Il volo dell'occasione by Il volo dell'occasione (Fazi)

Il volo dell'occasione by Il volo dell'occasione (Fazi)

autore:Il volo dell'occasione (Fazi)
La lingua: ita
Format: epub
editore: Fazi Editore
pubblicato: 2013-11-14T00:00:00+00:00


Dovevo tornare a parlare con Renant.

Andai a rue des Saints-Pères. Lo incrociai sul marciapiedi, che spingeva il suo contrabbasso.

«Renant», lo chiamai. Mi guardò perplesso.

«Non mi riconosce?», chiesi.

«No. No. O sì? Non ricordo», mi disse confuso.

«Ci siamo visti da Flore. Quel mattino... ricorda?».

«No... forse... mi dica...».

Mi resi conto che Renant non ricordava nulla; che aveva completamente dimenticato lo sfogo e le sue confidenze suscitate da un’eccessiva quantità di Pernod. Io da mesi ero ossessionato da quella storia e lui non ricordava nulla. Mi sentivo ridicolo.

«E dunque, dica?», chiese nuovamente Renant dopo aver ripreso a camminare. «Ho fretta, sa. Tra poco c’è il concerto. Qui a Saint-Germain-des-Prés. Vuol venire? Sarà mio ospite, così dopo potremo parlare con maggior calma e mi racconterà di quell’incontro che, mi perdoni, adesso mi sfugge. È d’accordo?».

Bofonchiai un «sì».

«Bene. Le lascio un biglietto omaggio a mio nome. Adesso scappo, se permette».

Mi fermai all’incrocio con rue Jacob. Renant andava velocissimo, con il suo ingombrante strumento evitava passanti e macchine; sembrava che ballasse. Voltato l’angolo lo persi di vista.

Un quarto d’ora dopo mi trovavo davanti alla chiesa di Saint-Germain-des-Prés. La locandina annunciava la Serenata per archi di Dvorak e le Metamorphosen per 23 archi di Richard Strauss.

Chiesi al tavolo della biglietteria, all’ingresso, se era stato lasciato un biglietto omaggio per me da parte del signor Renant.

«Il contrabbassista?», chiese la bigliettaia.

«Sì».

Scorse un elenco di nomi in un foglio stropicciato.

«Ecco». Mi porse un biglietto per i secondi posti. «Si sieda dove vuole, dalla quindicesima fila in giù. O nelle navate».

Entrai. Il pubblico era scarso. Pioveva e faceva freddo. Gli spettatori delle prime file erano seduti sui banchi di chiesa. Più dietro e lungo le navate c’erano seggiole di paglia. Mi misi di fianco, lungo la navata destra, per poter osservare Renant mentre suonava.

Accolti da timidi applausi entrarono i ventitré orchestrali. Renant venne a sistemarsi poco distante da me. Attesero che si facesse silenzio e il direttore diede l’attacco. Risposero le note basse dei violoncelli, del contrabbasso e delle viole; finalmente i violini introdussero il tema dell’Eroica.

Renant leggeva la musica e ascoltava le vibrazioni del suo strumento.
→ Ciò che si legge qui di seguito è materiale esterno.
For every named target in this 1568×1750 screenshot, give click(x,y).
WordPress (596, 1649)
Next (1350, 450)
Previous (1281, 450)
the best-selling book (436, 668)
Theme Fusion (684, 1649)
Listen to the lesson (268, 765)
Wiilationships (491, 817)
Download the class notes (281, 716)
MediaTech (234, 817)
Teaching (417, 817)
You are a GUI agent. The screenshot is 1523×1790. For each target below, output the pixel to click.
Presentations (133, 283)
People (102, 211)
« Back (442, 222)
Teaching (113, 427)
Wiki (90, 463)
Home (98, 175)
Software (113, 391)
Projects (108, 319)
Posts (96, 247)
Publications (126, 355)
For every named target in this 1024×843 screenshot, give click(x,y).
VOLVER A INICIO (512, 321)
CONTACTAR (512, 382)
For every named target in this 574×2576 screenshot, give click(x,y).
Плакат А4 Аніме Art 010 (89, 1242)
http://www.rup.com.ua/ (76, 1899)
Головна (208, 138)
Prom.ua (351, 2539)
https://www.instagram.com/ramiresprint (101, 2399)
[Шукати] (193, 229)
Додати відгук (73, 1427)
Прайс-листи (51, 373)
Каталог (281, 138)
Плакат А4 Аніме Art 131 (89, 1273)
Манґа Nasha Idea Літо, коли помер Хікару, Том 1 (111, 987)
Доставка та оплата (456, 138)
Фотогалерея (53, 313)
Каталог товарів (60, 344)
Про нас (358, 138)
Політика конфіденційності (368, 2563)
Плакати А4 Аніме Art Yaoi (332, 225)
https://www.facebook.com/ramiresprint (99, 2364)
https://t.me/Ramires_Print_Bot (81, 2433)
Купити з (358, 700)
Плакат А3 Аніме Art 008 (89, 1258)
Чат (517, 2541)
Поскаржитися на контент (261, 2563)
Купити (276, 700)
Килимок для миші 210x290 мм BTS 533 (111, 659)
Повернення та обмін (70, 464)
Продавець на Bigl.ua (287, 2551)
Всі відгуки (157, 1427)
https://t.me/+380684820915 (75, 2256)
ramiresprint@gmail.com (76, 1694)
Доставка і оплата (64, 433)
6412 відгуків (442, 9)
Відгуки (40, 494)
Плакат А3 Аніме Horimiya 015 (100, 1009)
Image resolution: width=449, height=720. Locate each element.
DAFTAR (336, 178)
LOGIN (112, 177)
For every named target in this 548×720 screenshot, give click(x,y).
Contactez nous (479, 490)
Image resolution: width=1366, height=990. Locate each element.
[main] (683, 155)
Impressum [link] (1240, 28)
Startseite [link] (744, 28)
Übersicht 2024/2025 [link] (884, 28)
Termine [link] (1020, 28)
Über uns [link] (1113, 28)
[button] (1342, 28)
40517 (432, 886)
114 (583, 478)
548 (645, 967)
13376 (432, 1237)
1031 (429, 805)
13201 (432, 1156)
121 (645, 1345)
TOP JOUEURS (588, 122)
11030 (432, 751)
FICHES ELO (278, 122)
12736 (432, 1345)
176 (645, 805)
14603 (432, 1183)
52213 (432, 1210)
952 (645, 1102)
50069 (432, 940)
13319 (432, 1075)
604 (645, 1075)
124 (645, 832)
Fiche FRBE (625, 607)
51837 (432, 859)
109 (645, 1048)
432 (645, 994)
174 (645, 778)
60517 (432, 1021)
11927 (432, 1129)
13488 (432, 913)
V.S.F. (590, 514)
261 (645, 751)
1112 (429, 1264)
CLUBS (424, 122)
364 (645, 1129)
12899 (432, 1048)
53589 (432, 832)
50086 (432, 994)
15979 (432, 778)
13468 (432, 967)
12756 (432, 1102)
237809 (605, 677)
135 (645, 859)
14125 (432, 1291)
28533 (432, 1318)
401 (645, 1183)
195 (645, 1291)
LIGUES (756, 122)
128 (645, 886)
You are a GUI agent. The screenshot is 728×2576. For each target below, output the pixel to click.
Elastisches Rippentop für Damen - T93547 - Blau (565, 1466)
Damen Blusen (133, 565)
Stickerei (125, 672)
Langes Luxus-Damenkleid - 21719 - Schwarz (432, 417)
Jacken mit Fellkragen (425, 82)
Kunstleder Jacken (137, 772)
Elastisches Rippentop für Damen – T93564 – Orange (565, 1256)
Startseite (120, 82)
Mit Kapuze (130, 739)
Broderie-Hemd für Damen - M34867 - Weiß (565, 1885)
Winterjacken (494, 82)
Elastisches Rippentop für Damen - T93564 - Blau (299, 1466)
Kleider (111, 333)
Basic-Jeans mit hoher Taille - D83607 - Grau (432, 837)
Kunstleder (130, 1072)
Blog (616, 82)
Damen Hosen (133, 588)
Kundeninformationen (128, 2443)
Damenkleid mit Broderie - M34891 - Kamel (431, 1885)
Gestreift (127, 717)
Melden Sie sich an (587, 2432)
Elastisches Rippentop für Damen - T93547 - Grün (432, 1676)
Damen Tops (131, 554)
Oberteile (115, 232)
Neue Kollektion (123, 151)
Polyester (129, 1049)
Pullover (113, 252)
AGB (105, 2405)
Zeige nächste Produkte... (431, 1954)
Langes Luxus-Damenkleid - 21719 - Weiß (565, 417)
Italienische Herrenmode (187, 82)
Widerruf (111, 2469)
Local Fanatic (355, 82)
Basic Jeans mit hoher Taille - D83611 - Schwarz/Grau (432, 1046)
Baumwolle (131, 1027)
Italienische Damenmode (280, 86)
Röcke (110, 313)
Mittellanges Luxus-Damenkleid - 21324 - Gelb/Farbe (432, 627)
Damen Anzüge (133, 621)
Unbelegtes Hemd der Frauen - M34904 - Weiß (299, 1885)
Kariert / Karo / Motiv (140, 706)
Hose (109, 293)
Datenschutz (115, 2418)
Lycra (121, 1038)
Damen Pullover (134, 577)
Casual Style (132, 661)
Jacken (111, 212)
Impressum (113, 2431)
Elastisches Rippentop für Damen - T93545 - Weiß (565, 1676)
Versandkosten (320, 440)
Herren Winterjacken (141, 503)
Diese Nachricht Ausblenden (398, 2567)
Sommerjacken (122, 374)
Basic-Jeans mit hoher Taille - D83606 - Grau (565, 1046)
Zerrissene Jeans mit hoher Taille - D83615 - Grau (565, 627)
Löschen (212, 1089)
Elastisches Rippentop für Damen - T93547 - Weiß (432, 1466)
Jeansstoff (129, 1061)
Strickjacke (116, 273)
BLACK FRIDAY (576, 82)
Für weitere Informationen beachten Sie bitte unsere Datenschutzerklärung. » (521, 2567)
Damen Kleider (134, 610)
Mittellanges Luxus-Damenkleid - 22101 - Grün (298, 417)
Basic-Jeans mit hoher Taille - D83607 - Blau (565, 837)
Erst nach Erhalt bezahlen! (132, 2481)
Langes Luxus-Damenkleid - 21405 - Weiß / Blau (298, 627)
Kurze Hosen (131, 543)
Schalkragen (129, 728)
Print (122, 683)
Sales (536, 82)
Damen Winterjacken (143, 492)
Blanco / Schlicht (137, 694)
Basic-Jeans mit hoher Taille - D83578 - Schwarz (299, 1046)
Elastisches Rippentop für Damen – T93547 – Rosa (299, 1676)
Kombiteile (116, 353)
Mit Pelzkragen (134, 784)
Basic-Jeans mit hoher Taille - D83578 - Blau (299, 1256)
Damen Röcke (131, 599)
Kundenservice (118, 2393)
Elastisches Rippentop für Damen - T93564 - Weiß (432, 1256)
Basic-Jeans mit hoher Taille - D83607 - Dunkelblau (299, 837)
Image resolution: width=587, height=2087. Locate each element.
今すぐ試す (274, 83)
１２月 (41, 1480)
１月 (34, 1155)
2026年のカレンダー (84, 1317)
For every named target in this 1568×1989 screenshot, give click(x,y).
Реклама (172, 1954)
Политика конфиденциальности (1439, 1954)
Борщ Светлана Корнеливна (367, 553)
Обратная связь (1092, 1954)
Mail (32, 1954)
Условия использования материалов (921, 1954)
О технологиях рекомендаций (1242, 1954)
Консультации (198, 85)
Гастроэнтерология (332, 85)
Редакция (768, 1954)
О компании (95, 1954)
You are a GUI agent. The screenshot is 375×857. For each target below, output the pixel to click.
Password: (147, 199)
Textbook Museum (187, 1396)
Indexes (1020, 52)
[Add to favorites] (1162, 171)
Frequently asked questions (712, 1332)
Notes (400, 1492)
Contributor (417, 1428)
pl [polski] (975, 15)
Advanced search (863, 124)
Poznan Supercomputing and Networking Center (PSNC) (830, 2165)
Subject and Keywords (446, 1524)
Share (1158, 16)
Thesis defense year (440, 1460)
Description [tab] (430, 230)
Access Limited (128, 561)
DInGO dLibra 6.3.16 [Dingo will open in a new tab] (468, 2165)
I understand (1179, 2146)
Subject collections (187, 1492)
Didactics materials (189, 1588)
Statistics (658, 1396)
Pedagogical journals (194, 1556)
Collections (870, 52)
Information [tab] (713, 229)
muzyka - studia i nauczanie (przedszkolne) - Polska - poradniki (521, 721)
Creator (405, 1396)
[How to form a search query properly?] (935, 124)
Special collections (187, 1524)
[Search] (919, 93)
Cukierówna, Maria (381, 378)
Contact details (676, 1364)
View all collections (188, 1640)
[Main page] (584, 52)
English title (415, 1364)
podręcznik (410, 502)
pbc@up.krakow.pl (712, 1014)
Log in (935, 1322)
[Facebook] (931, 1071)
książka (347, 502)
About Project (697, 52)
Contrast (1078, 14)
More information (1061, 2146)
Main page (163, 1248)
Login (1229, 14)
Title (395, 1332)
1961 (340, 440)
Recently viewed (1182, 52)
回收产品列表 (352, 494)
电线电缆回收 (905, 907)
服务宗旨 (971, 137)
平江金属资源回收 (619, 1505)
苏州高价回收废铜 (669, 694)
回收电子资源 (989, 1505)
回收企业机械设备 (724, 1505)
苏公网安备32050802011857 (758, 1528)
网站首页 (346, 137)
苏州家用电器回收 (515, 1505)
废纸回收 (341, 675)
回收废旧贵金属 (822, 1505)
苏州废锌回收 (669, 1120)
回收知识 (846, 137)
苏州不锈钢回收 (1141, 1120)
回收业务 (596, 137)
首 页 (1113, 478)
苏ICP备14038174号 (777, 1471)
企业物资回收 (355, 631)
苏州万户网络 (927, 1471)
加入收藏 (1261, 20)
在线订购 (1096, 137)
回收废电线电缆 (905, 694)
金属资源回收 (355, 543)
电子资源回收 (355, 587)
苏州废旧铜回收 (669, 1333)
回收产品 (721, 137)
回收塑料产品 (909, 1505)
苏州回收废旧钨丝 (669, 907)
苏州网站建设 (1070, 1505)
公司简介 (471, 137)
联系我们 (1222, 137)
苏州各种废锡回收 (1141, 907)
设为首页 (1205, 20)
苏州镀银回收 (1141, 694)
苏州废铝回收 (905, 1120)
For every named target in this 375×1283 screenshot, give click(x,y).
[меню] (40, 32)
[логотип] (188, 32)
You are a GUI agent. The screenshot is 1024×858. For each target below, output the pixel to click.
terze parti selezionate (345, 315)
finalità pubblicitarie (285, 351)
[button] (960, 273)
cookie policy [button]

Come se suonasse da solo, attento soltanto a se stesso, senza alzare mai lo sguardo dallo spartito.

Possibile che quell’uomo volesse uccidere Blanche? Dubitavo di me.

Seguivo il concerto, rapito dalla lenta marcia funebre dell’Eroica variata da Strauss. Era come se la memoria di quella musica fosse stata distorta da un evento drammatico – per Strauss era stata la guerra, il bombardamento di Monaco. Del tema di Beethoven arrivava talvolta un brandello, un frammento galleggiante nell’oceano armonico delle Metamorphosen.

Cercavo di seguire quel brandello, ma sempre mi sfuggiva, sostituito, mascherato da un’altra idea musicale, simile ma non uguale, differente un’inezia, appena una semicroma che alterava l’equilibrio e le proporzioni della frase musicale che mi trascinava via per pochi secondi sino a imbattermi in un nuovo sentiero melodico. E poi un altro, e un altro, e un altro. Di nuovo la frase di Beethoven che saggiava le diverse capacità dei ventitré strumentisti e di nuovo la malinconica distorsione di Richard Strauss su quella musica.